Un léger relief arrête la main. A peine sensible, un sillon, puis d'autres proches creusent la surface. La main effleure. Elle tâtonne comme à la recherche de détails estompés. L'arbre a souffert des derniers orages. Il était vieux. Il s'est rendu. Abattu dans l'herbe, il exhibe l'indécence de ses racines lourdes encore de terre. La main qui le frôle est ravinée, parcourue de nervures, de ramures, elle aussi.
Esther touche chaque faille, chaque meurtrissure végétale. Elle en touche l'intimité des plis, là où se divisent les branches.
Le rythme lent de la caresse dénoue la mémoire. La femme retrouve des gestes de tendresse qu'elle avait un peu oubliés. Elle accompagne l'arbre dans son agonie, comme elle le ferait pour un parent, un ami.

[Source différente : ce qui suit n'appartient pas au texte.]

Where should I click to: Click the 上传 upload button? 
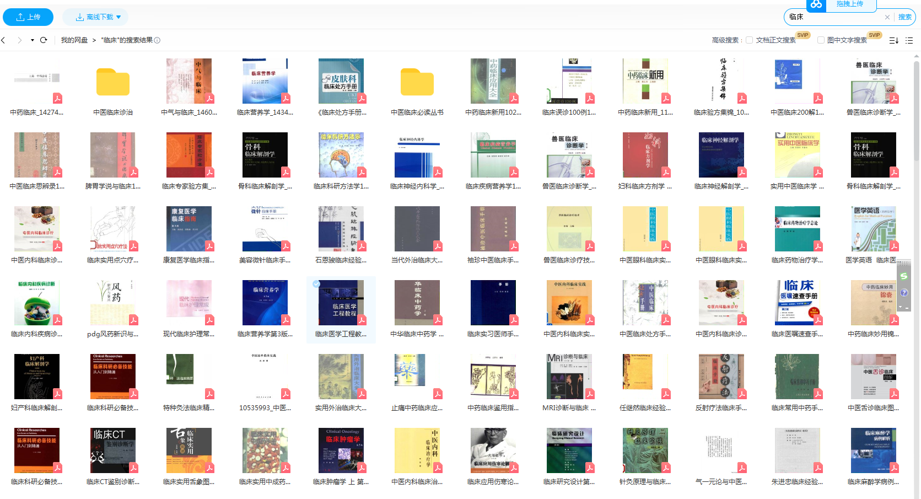pyautogui.click(x=28, y=17)
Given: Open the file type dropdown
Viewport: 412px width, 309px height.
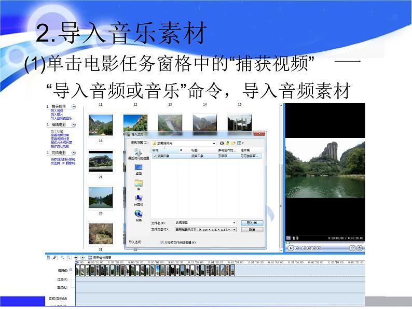Looking at the screenshot, I should [235, 229].
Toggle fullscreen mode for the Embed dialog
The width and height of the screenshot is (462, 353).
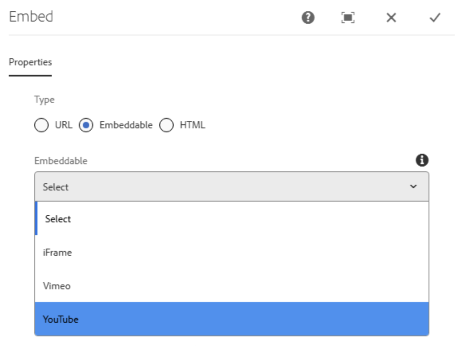tap(348, 18)
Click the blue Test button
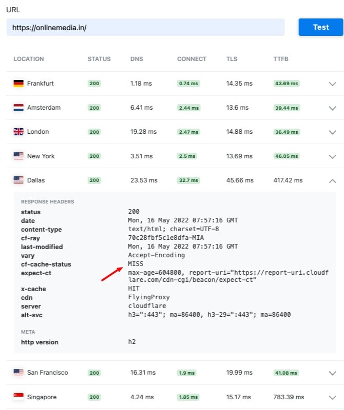This screenshot has height=410, width=344. (x=321, y=27)
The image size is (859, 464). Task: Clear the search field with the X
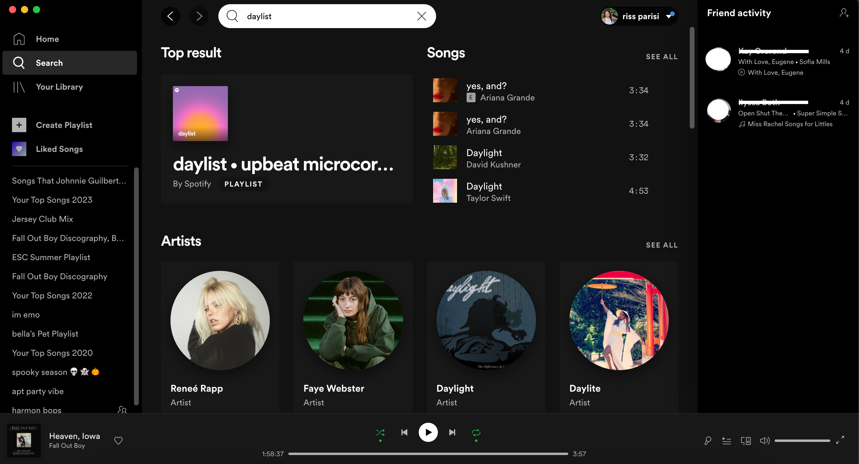pyautogui.click(x=421, y=16)
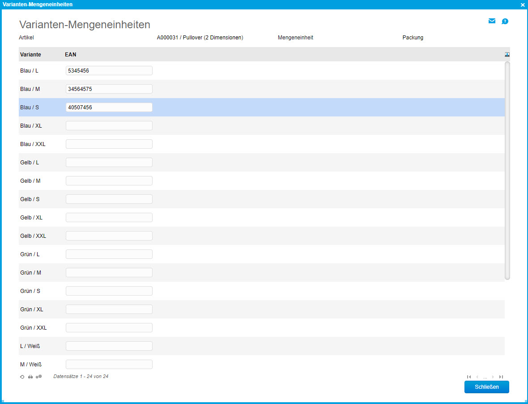Viewport: 528px width, 404px height.
Task: Close the Varianten-Mengeneinheiten dialog with X
Action: [x=523, y=4]
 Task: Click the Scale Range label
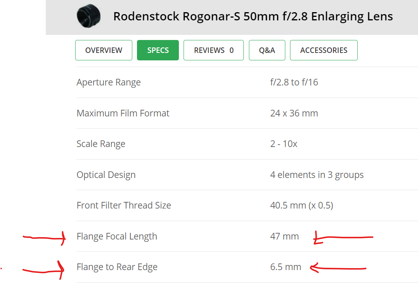coord(101,144)
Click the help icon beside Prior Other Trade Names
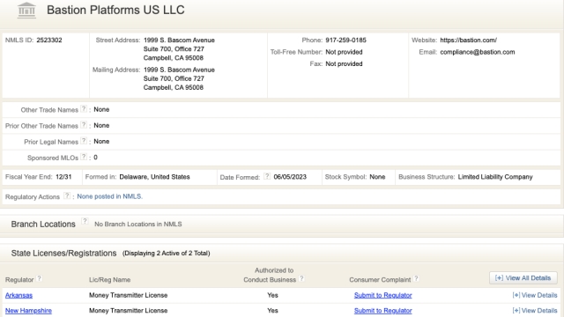 coord(84,125)
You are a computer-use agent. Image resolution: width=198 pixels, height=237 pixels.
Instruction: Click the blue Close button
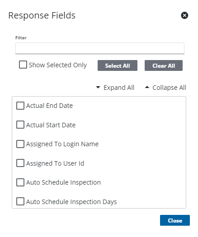coord(175,220)
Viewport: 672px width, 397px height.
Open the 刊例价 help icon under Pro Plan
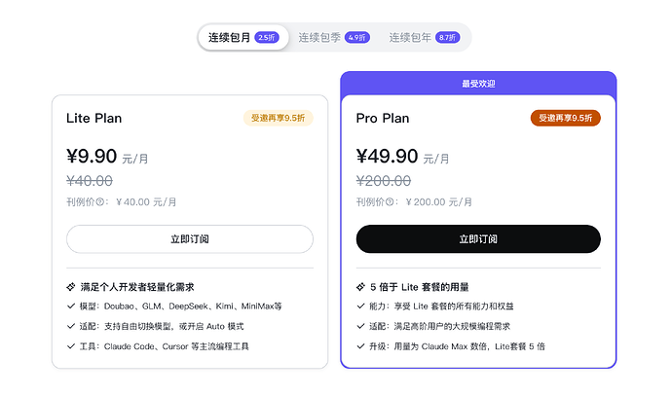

La main de la femme retrouve ses émotions en parcourant la surface de l'écorce rude. Une scène lui met un sourire sur les lèvres. Le premier baiser. Lorsqu'elle avait tendu ses lèvres, elle avait joint les mains derrière le dos. Ses mains trop larges. Presque des mains d'homme, lui reprochait sa mère. Ses mains l'avaient toujours gênée. Elle n'avait jamais su où les placer ailleurs qu'au fond de ses poches. Elle adoptait alors un air godiche qui l'amusait quand elle regardait ses photographies. Ses mains aux poings noués, serrés sur ses silences, sur sa difficultéà dire.

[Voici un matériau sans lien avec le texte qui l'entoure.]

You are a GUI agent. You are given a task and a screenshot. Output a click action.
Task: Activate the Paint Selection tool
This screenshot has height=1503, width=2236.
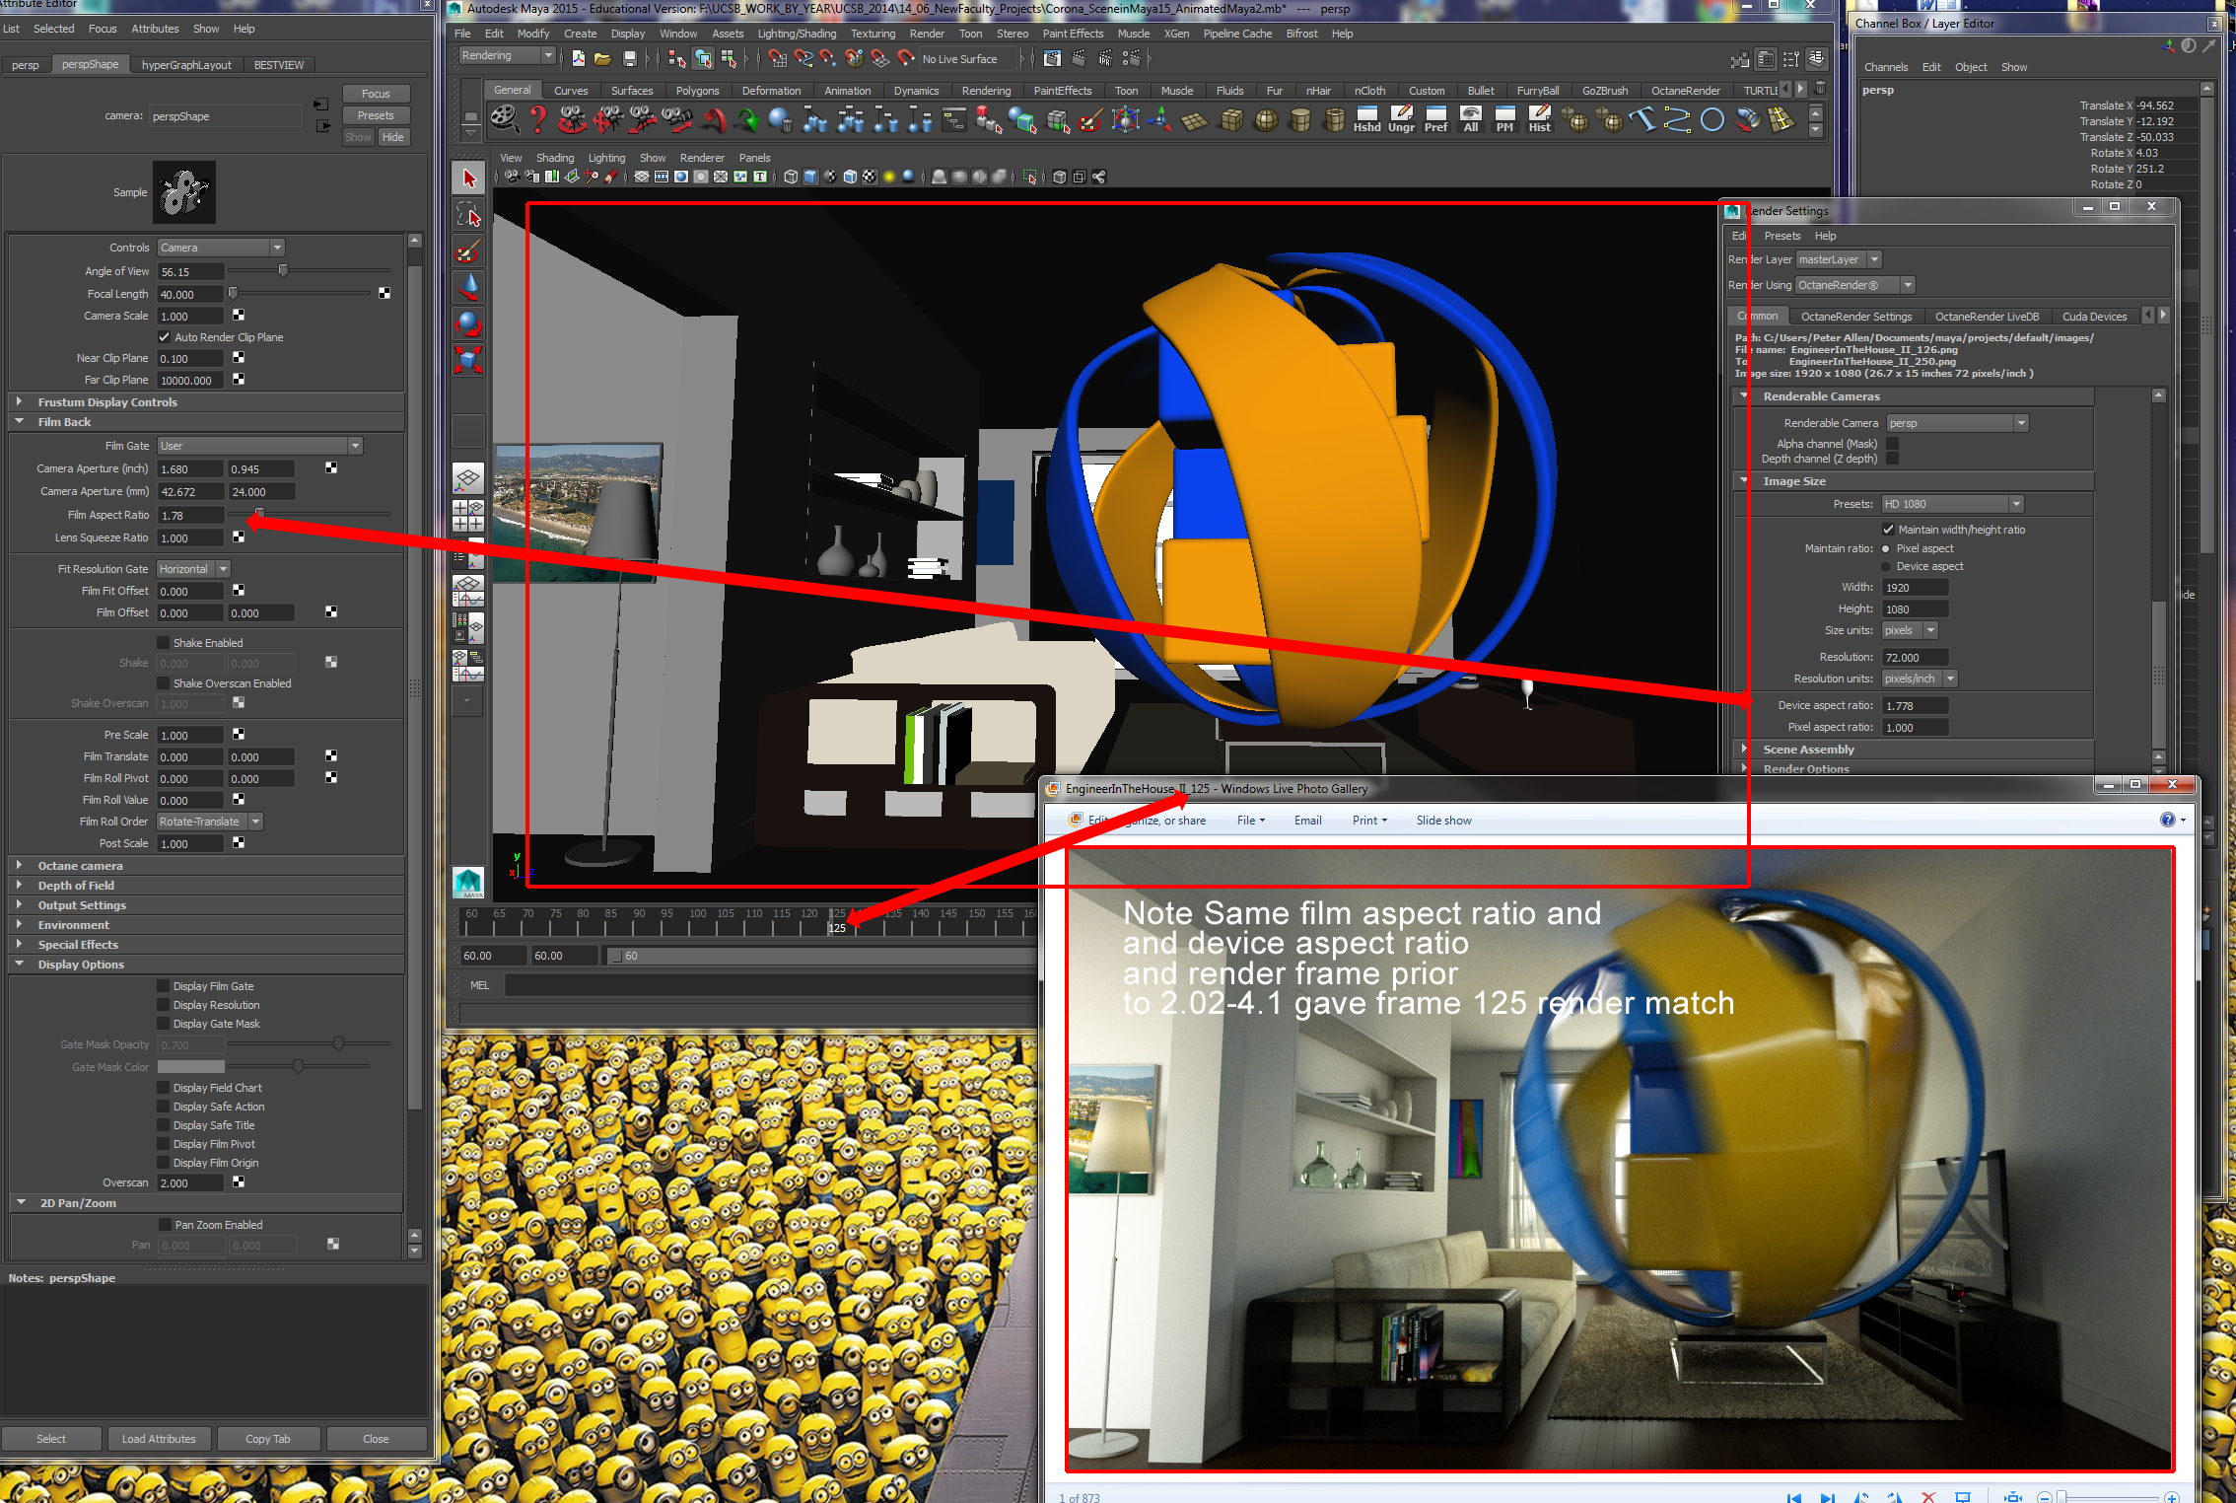468,251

Elle se souvient du sourire narquois de son partenaire, à peine plus âgé qu'elle, mais déjà expert dans l'art du baiser.
Esther à connu d'autres douceurs. Elle a toujours aimé toucher les tissus, les matières, les peaux surtout. Elle s'étonnait du bleu fragile qui court en veinures entrelacées, elle s'étonnait de l'intime battement que l'on pouvait percevoir à la surface. Elle retenait la vie du bout des doigts, elle touchait l'essentiel sans réticence, sans honte. Ses tendresses de mère, de femme, c'est à son arbre qu'elle les doit. Elle a aimé des corps flétris marqués par le temps, alourdis par la vie. Elle a aimé ce défi, cette lutte désespérée des corps contre la mort trop puissante.
Les branches fortes, la ramure généreuse de l'arbre avait permis à Esther d'avoir un lieu où elle se sentait en sécurité. Sa trop grande solitude lui avait appris, très tôt, que l'imaginaire était une nourriture vitale. Dès lors, elle navigua entre la réalité et le rêve.
Elle avait grandi sans boussole, sans balises, si ce n'est la volonté de ne pas devenir comme eux. Des adultes laids, grognons, violents qui étaient "ses proches".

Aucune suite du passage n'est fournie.